Sobre delirios, guerras y el 23-N

“La guerra no constituye un pasatiempo ni una simple pasión por la osadía y el triunfo, ni el fruto de un entusiasmo sin límites; es un medio serio para alcanzar un fin serio”, indica Clausewitz (1780) un general prusiano especializado en temas bélicos y autor del libro “De la guerra”, publicado después de su muerte (1831). Los acontecimientos de los últimos 45 días en nuestro país (desde el paquetazo de leyes hasta la jornada delirante y escatológica del Presidente expulsado al embajador de EE.UU) forman parte de una estrategia perfectamente definida para debilitar y amedrentar a los sectores democráticos que aspiran a la redefinición del cuadro político en Noviembre. Como militar, el Presidente entiende la lección del General prusiano: “La guerra no constituye simplemente un acto político, sino un verdadero instrumento político, una continuación de la actividad política, una realización de estas por otros medios”. Para Chavez, sencillamente estamos en guerra, como lo ha manifestado reiteradamente.

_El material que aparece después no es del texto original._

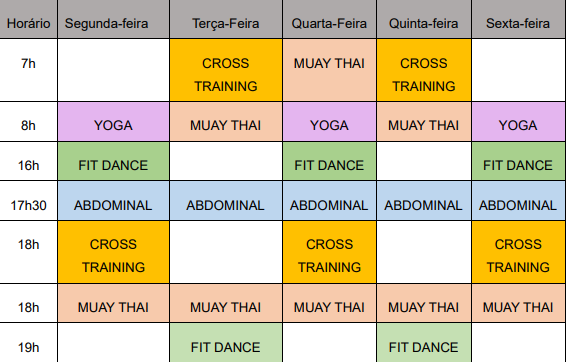Viewport: 566px width, 362px height.
Task: Select Tuesday 17h30 ABDOMINAL cell
Action: point(226,201)
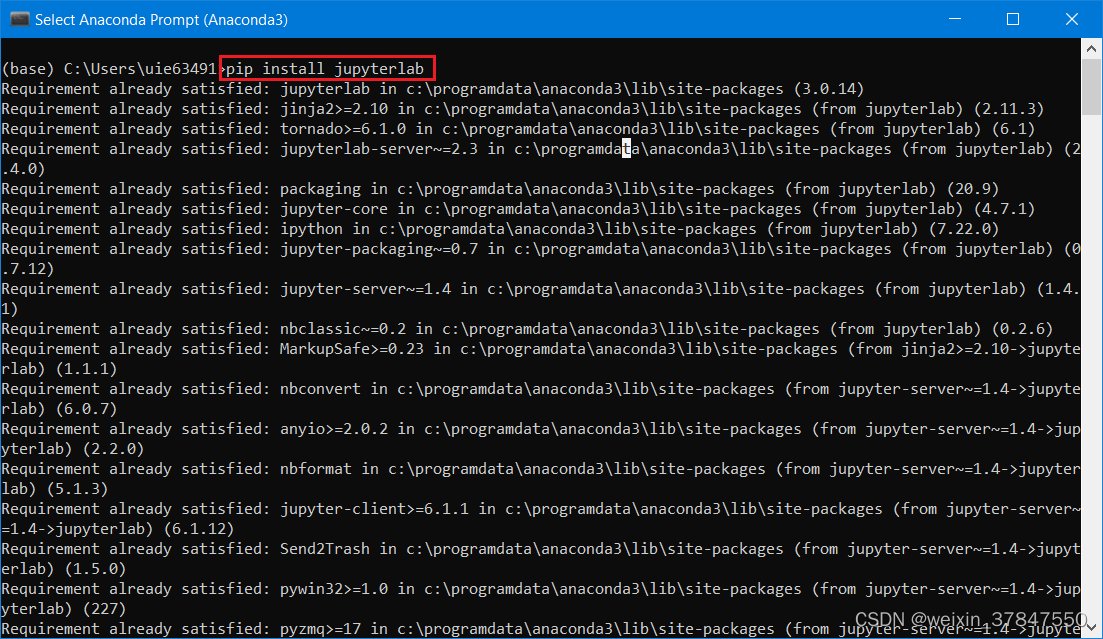Screen dimensions: 1103x639
Task: Click the pywin32>=1.0 requirement line
Action: pos(325,588)
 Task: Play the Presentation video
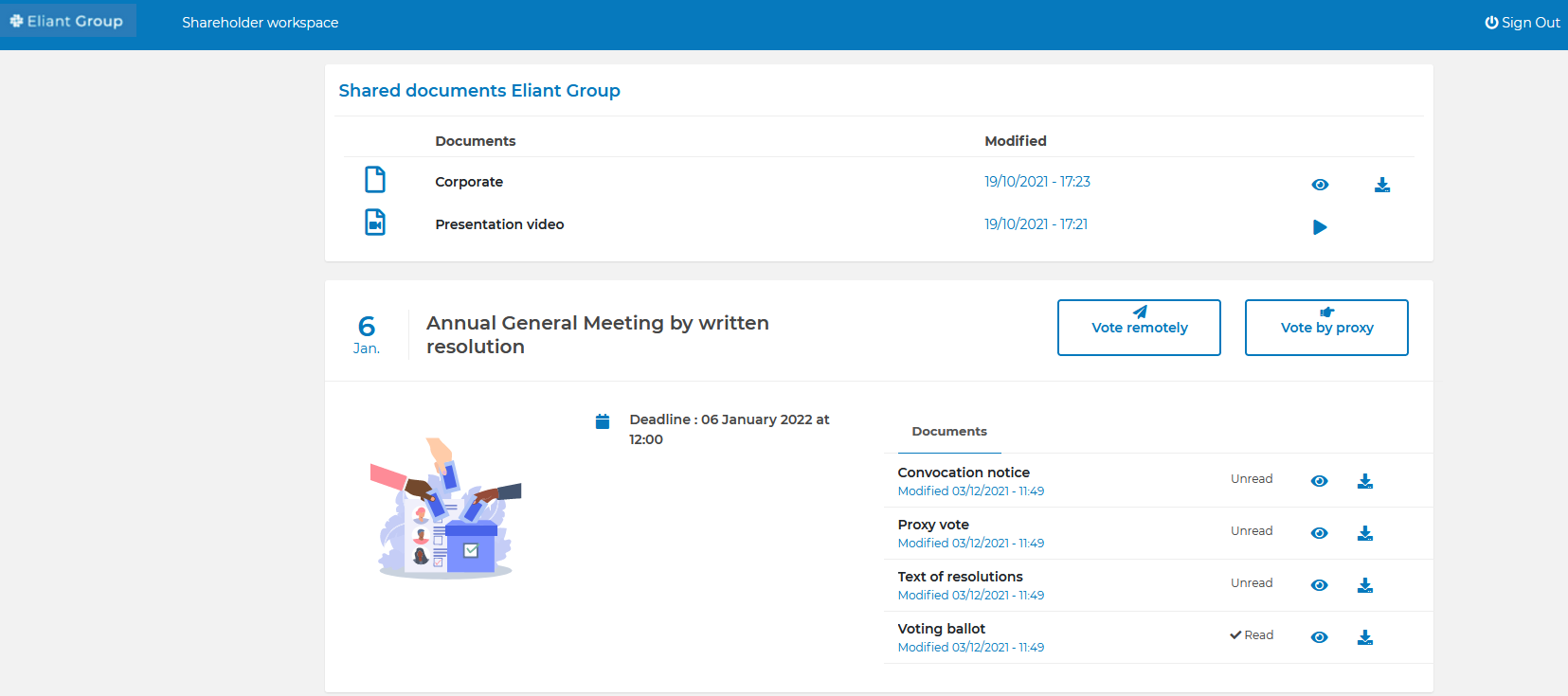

El Presidente tiene motivaciones intensas para su delirio belicista (la imposición de un modelo autocrático, la reducción de las libertades y la imposición de su reelección) “Cuanto mas intensos y poderosos sean los motivos y las tensiones que justifiquen la guerra, mas estrecha relación guardará ésta con su concepción abstracta. Cuanto mas encaminada se halle en la destrucción del enemigo, tanto mas coincidirán el propósito militar y el objetivo político y la guerra parecerá mas puramente militar y menor como política” debe indicarse en la sala situacional de Miraflores, citando a Clausewitz. Por eso no es casual, “el paseíto” de los aviones rusos en nuestro territorio, cuando se conmemoraba un aniversario mas de la tragedia del 11-S en EE.UU, el evento de terror mas significativo para la historia occidental.

“La guerra constituye una singular trinidad si se la considera como un todo en relación a las tendencias que predominan en ella. Esta trinidad esta integrada tanto por el odio, la enemistad y la violencia primigenia en su esencia”, nos enseña el general. Y son precisamente esos elementos los que promueve el Presidente en su constante delirio desestabilizador, en cada uno de los eventos políticos.

Chavez con sus actos, juega al “desarme del enemigo” (nosotros) en la teoría de nuestro autor. Este desarme equivale a nuestra abstención, apatía y entrega el próximo 23-N. De allí la importancia de resistir, animarse y salir a votar por el rescate de la democracia.